[Opening Document section section]

WASHINGTON — The Consumer Financial Protection Bureau is working with other regulators on examiner guidance to help ensure that the agencies enforce new mortgage disclosures in a "corrective" manner, not a "punitive" one, Director Richard Cordray said Tuesday.

During a House Financial Services Committee hearing, Cordray said the agencies were poised to release the guidance at any time, hopefully before the new disclosures go into effect on Oct. 3. He pledged that lenders who are making good-faith efforts to implement the disclosures will have "some period of months" to work out any problems.

"There will be time for them to work to get it right. They don't have to be perfect the first day," Cordray said. "There will be a diagnostic approach to this."

His comments may come as a relief to lenders who are still facing problems in implementing the Truth-in-Lending-Real Estate Settlement Procedures Act integrated disclosures, known as TRID.

"These systems have glitches" and "they are still receiving upgrades and fixes at this late date," Rod Alba, senior counsel at the American Bankers Association, said in an interview.

The CFPB's action would not shield lenders from any class actions or potential liability that results from the use of mistaken disclosures, however.

Many institutions are still waiting for their vendors to provide fully updated software that they need to comply with the new requirements, according to the ABA.

"Even when systems are delivered in a timely fashion, critical elements of TRID compliance programs are often not completely operational, or are malfunctioning," the ABA said in a memo sent Tuesday to its members.

During an exchange with Rep. Brad Sherman, D-Calif., Cordray said he believes most lenders are acting in good faith.

"Nobody believes that the market participants here are going to abuse consumers," Cordray said. "They are trying to change their systems and get it right."

[Closing Document section section]
[Opening Given data section]

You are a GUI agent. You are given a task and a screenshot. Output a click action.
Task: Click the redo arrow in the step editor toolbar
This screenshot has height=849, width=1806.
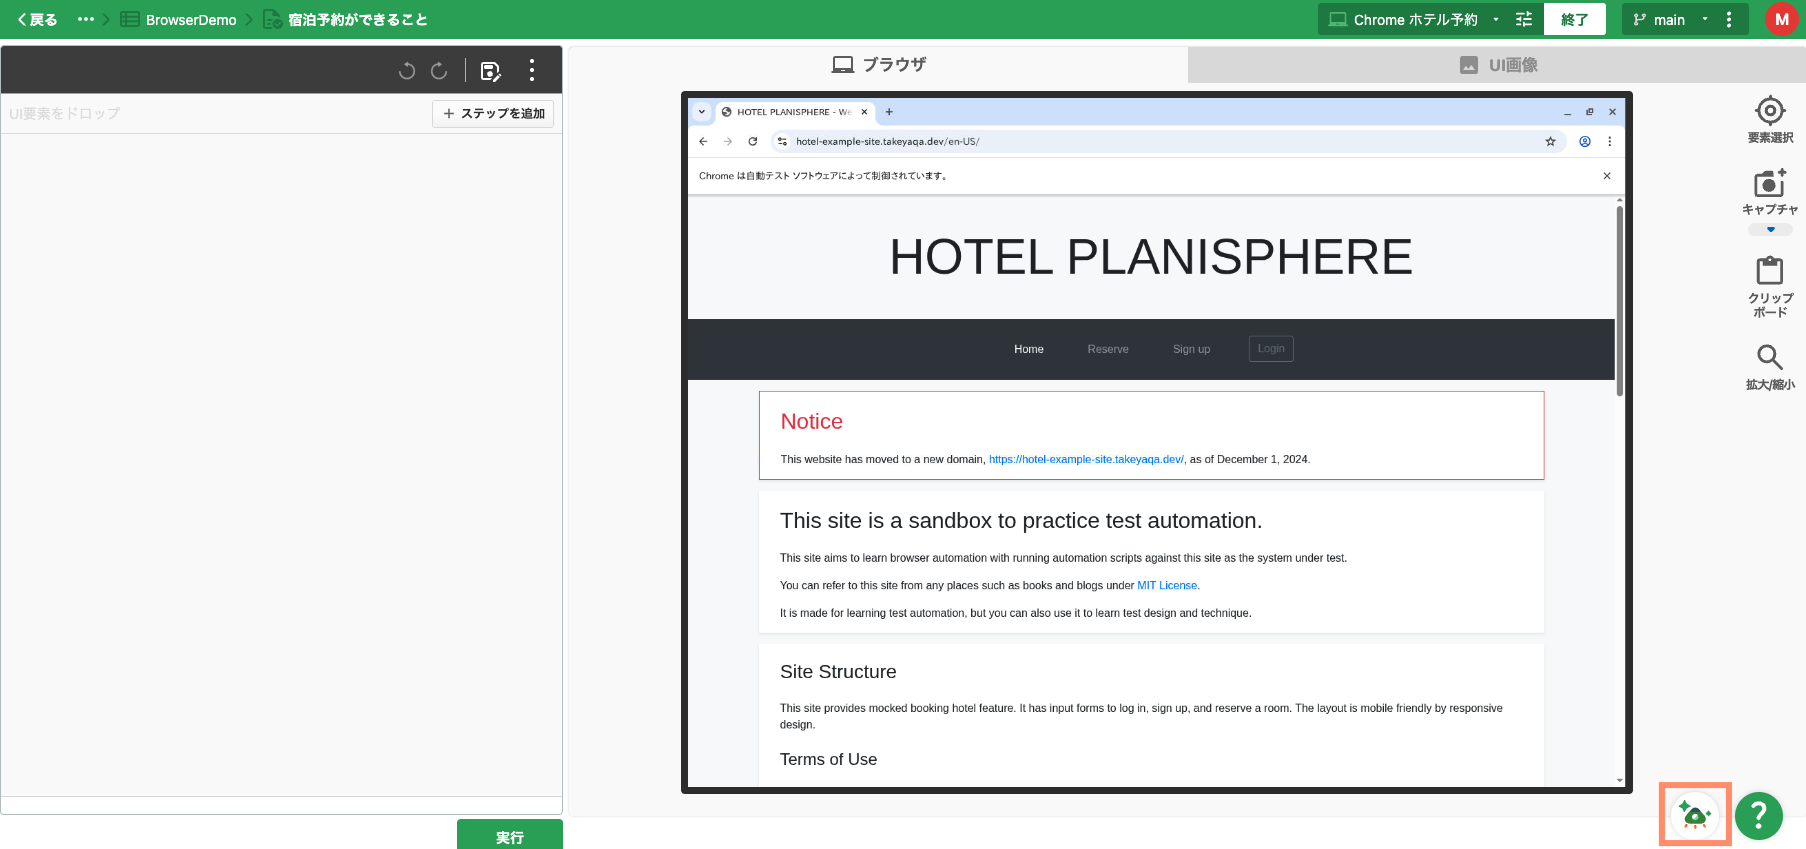(439, 71)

[Closing Given data section]

* _Problem description_
Does each statement below agree with the article on the new mortgage disclosures? Answer yes or no for each and quote the article's deciding words. (a) Cordray said lenders must get the disclosures perfect on the first day. (b) The CFPB's action would protect lenders from class actions. (c) Many institutions are still waiting for vendors to deliver fully updated software.

* _Answer space_
(a) No: "They don't have to be perfect the first day"
(b) No: "The CFPB's action would not shield lenders from any class actions or potential liability that results from the use of mistaken disclosures"
(c) Yes: "Many institutions are still waiting for their vendors to provide fully updated software that they need to comply with the new requirements"